Saudi Arabia is making its own similarly bold statement. The Public Investment Fund (PIF) launched HUMAIN this year, a sovereign A.I. developing an entire stack of data centers, cloud infrastructure, language models and consumer applications. Already, the locally produced Allam-based HUMAIN Chat serves millions of Arabic- and English-speaking users, with customized guardrails to reflect local values. More than a chatbot, this is an assertion of cultural and linguistic sovereignty. 

The Kingdom supports this vision through funding and equipment. At LEAP 2025, American chipmaker that specializes in ultra-fast inference, Groq, announced a $1.5 billion expansion in Saudi Arabia, backed by the PIF. The initial large-scale HUMAIN data centers in Riyadh and Dammam, each with 100-megawatt capacity, will be launched in 2026. Alongside nearly $15 billion in additional A.I. investments announced concurrently, these steps indicate that Saudi Arabia’s goal is to become a compute powerhouse rather than a passive participant. Once talent can leverage local infrastructure in their own language, the innovation pipeline can begin at home.

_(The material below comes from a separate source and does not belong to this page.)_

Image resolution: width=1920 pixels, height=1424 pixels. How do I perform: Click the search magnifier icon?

India’s integration of tech with culture 

India presents a complementary, yet distinct, vision. Digital products have transformed everyday life across the country. The Unified Payments Interface (UPI) currently processes over 20 billion transactions monthly, enabling small ideas to scale rapidly in a nation of 1.4 billion people. During the 2025 Mahakumbh pilgrimage, A.I. tools managed flows to the tune of millions, with multilingual assistants helping navigate complex rituals. These examples illustrate how India integrates technology with cultural and religious life, making it feel less like an import and more like a facilitator of tradition. The IndiaAI Mission, a $1.2 billion initiative supporting shared compute and multilingual models, reduces barriers for startups and researchers nationwide. The resulting ecosystem combines scale, meaning and diversity, illustrating how technology can be adapted in local contexts while still fostering innovation. 

Africa and the broader Global South

Decentralization extends beyond South Asia and the Gulf. Kenya’s Konza Technopolis in Nairobi is emerging as an intelligent city supporting startups, academia and research. Yet some of the regions’ most radical innovations are rural: A.I. tools assist farmers in forecasting weather and crop yields amid volatile climatic conditions.

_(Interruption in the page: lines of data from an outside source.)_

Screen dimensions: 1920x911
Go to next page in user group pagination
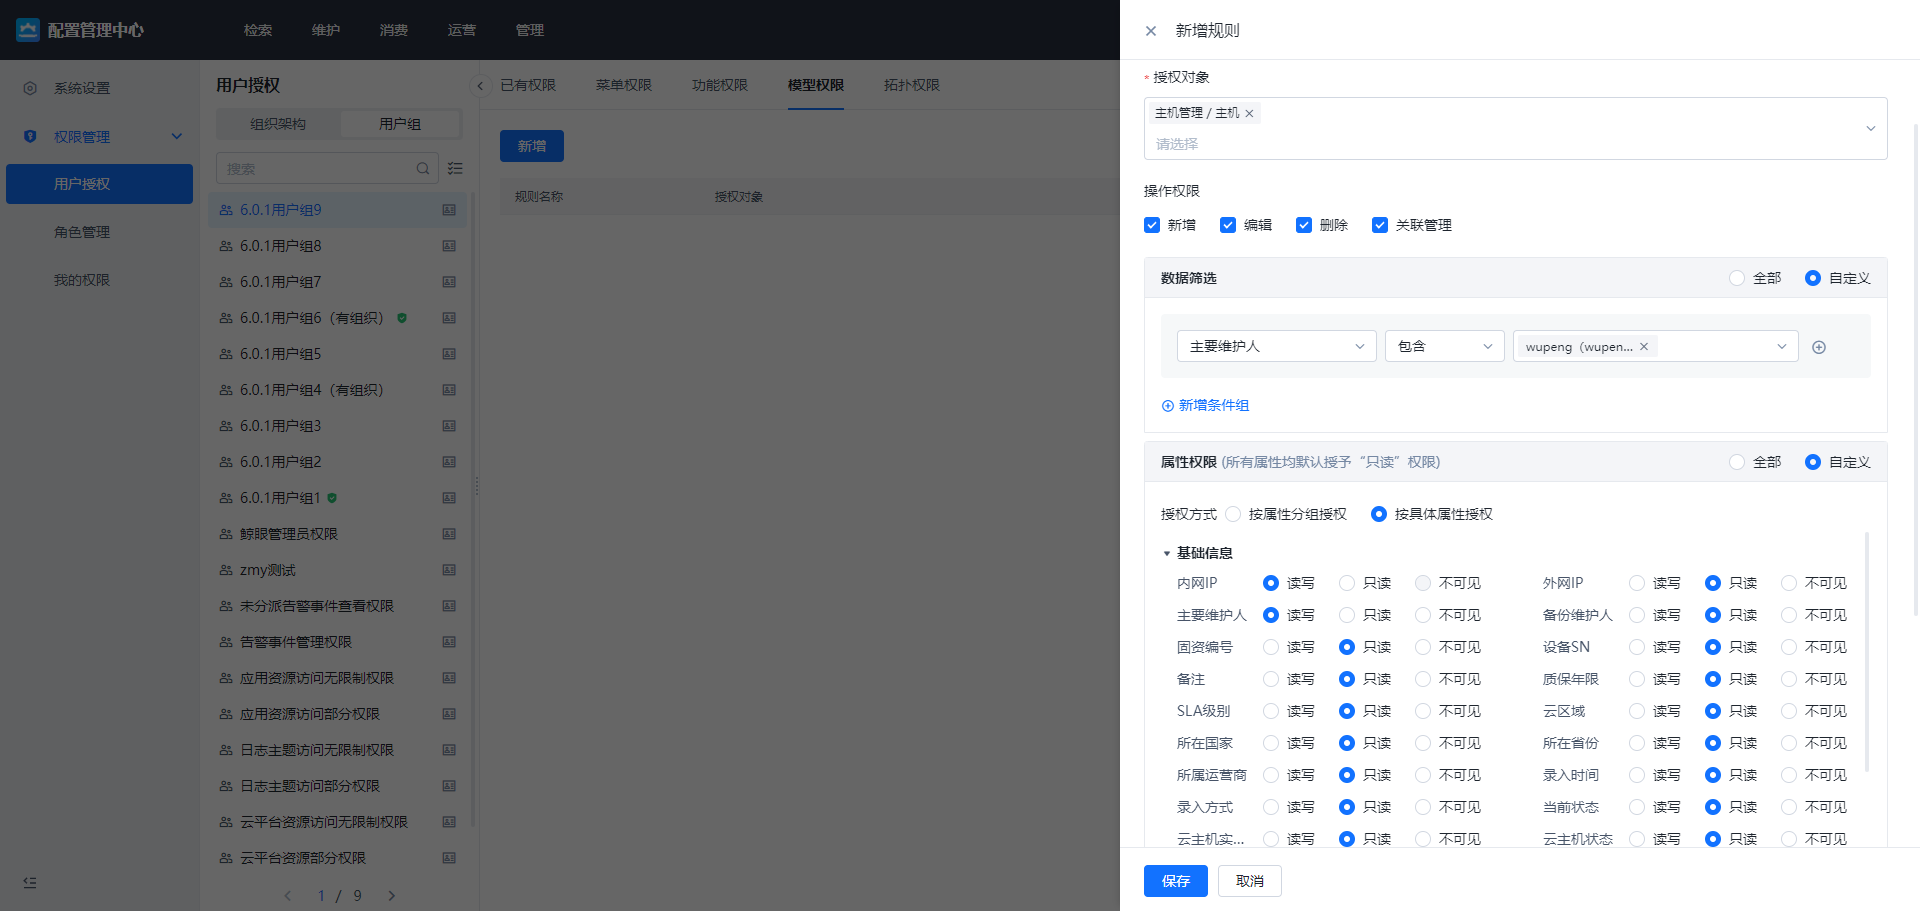click(392, 895)
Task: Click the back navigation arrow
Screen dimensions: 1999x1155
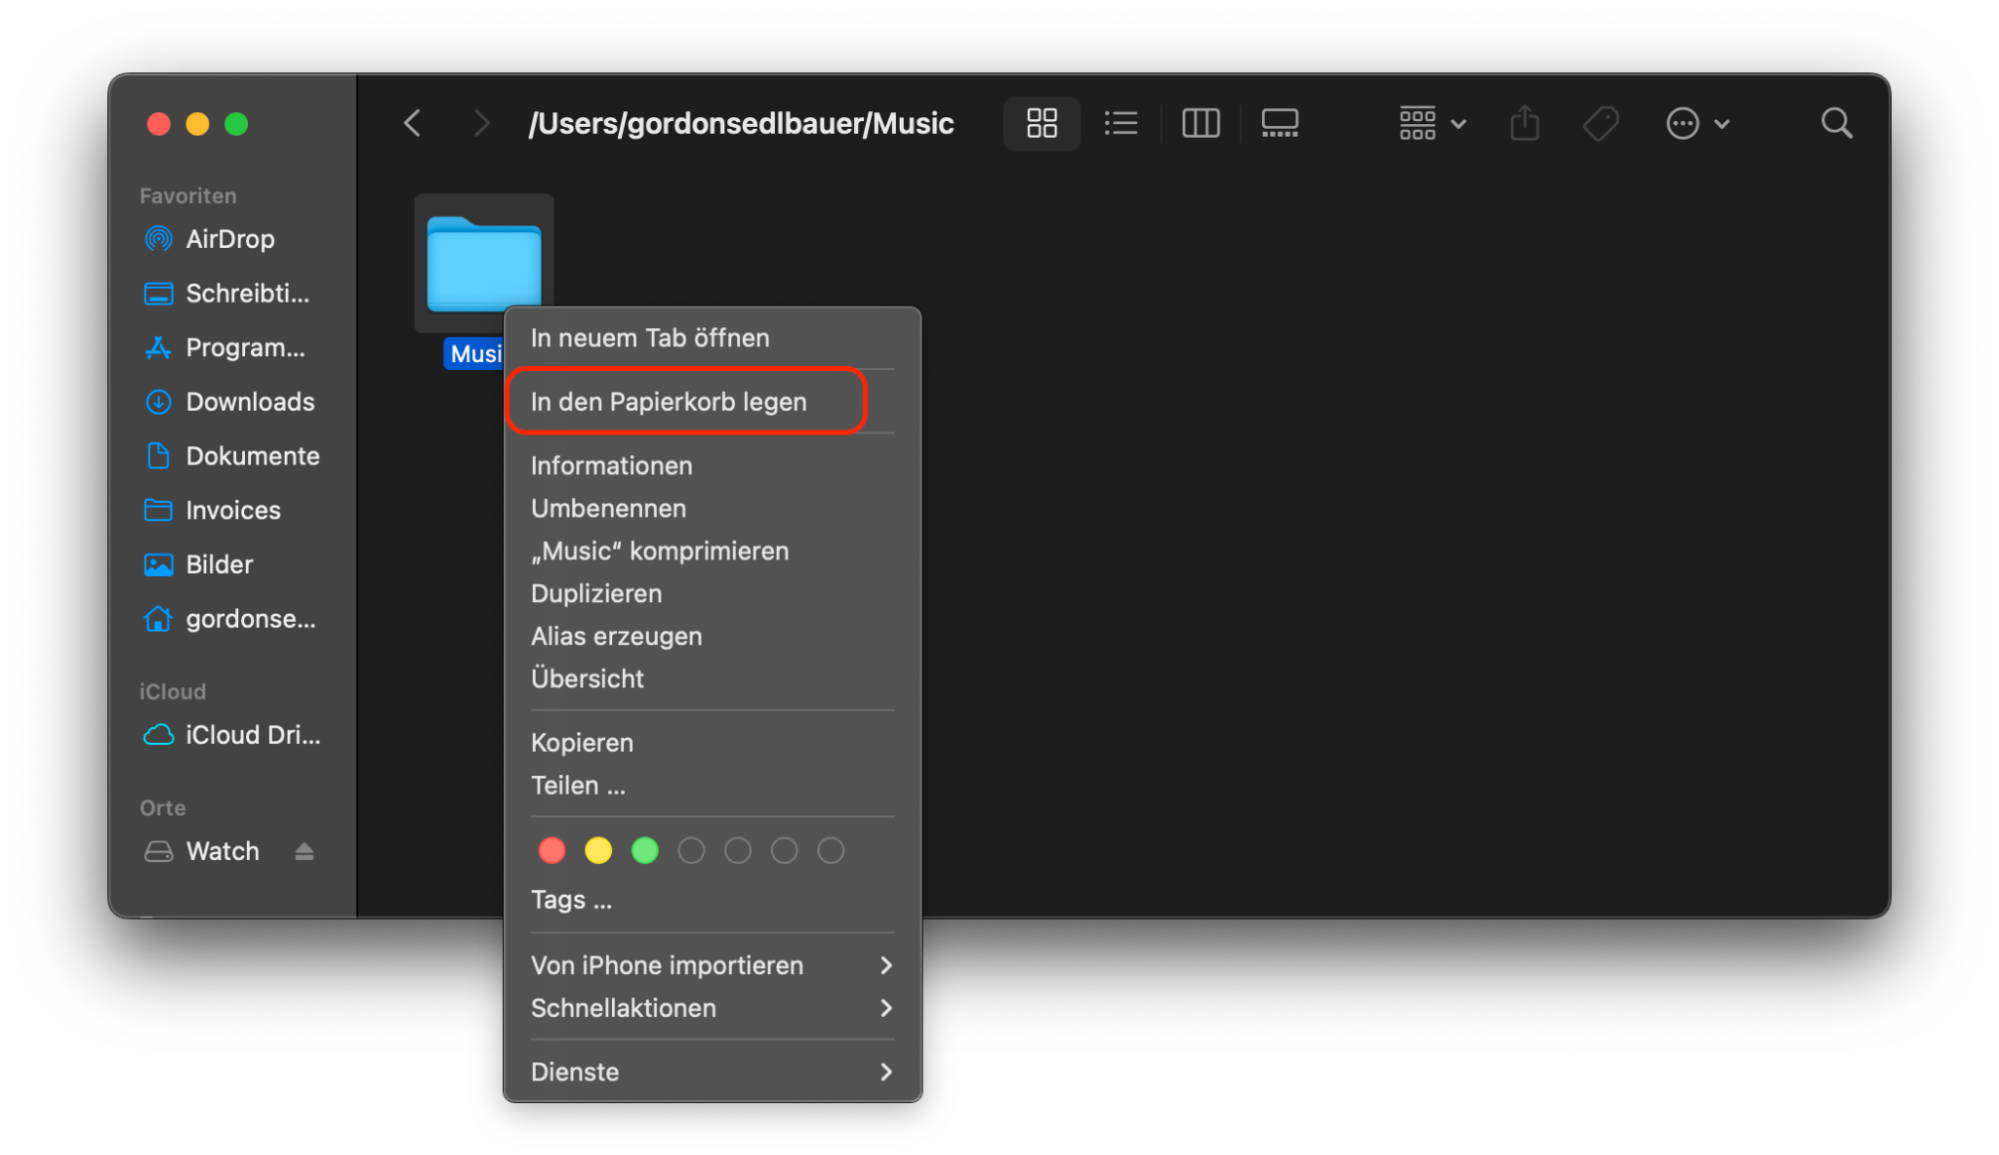Action: coord(411,122)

In Nigeria, hubs in Lagos and Ilorin support startups designing voice systems attuned to African accents. These systems help deliver healthcare services or financial tools to farmers in local dialects. While these initiatives may appear modest in comparison to a five-gigawatt A.I. campus, they share a common DNA: locally relevant innovation aimed at solving real-world problems. 

Across these regions, there is a common thread. Decentralization is not just the geographic spread of technology. It is the reshaping of technology itself. The Hajj in Makkah provides key lessons in crowd management, which have applications in emergency systems across the globe. India’s street market payment rails have become benchmarks for emerging economies. African voice tools expand inclusivity. Influence spreads because these innovations are practical and culturally attuned. 

Challenges and the road ahead

Hurdles remain. Infrastructure must be built, maintained and operated effectively. Laws must protect privacy and rights without choking development. Talent pipelines require years to mature. Yet the trajectory is evident: projects like Stargeate and HUMAIN are not isolated experiments. They’re declarations that new centers of gravity in tech have arrived. India, Kenya and Nigeria show that cultural context—faith, language, community—is not an inhibitor of innovation, but a guide. 

The decentralization of innovation signals a paradigm shift. Global technology will no longer emerge solely from historic powerhouses. Instead, it will reflect diverse cultural and social priorities, embedding meaning and relevance into the very tools that shape our future. 

Yousef Khalili is the Global Chief Transformation Officer and CEO MEA at Quant, which develops cutting-edge digital employee technology.